ETA I think we saw one at the vet. Looked like a huge labradoodle but all black instead of apricot. I mean HUGE but friendly.
sab
@West of the Rockies: That might work. Thanks for the suggestion.
Chetan Murthy
It occurs to me that this isn’t a tactic the GrOPers can copy: “influencers” by definition have to have followers (among the young), and it’s difficult for me to imagine conservatives spouting all the various bullshit they must spout, and amassing a real following among the young.
It’s a little embarrassing, when Old Granpa Joe is more on top of current trends among Da Yoot, than merely almost-old me. *grin
Chetan Murthy
@Chetan Murthy: oops wrong thread
Andrya
@sab: I know this is a slightly unorthodox suggestion, but back in the 1980s my sister had a pet rat. The rat had a tumor that had to be surgically removed, and he came home with a very, very small cone of shame.
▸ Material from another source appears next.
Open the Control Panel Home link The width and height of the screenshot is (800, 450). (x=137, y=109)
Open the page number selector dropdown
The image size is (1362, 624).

It drove him crazy, though, and he clawed at it, trying to remove it, non-stop. So, my sister and her husband removed the cone, but kept the rat slightly buzzed (round the clock) on really good dark beer. That removed the urge to claw at the stitches long enough for the incision to heal.
YY_Sima Qian
What is the mechanism for the prisoner exchanges between Ukraine & Russia? Are there recent precedents for prisoner exchanges between nation-state combatants in the middle of a war?
YY_Sima Qian
Kluging AIM-120A/Bs onto MiG-29s are certainly not worth it. It will not give Ukrainian fighters much of an edge over Russians flying Flanker series, firing R-77 active radar homing air to air missiles. The Ukrainian AF needs AIM-120C/Ds, which basically means F-16s.
A year ago, prioritizing former Warsaw Pact Mig-29s before F-16s made sense, to replenish the Ukrainian AF ASAP. Now, there is no excuse for further delay.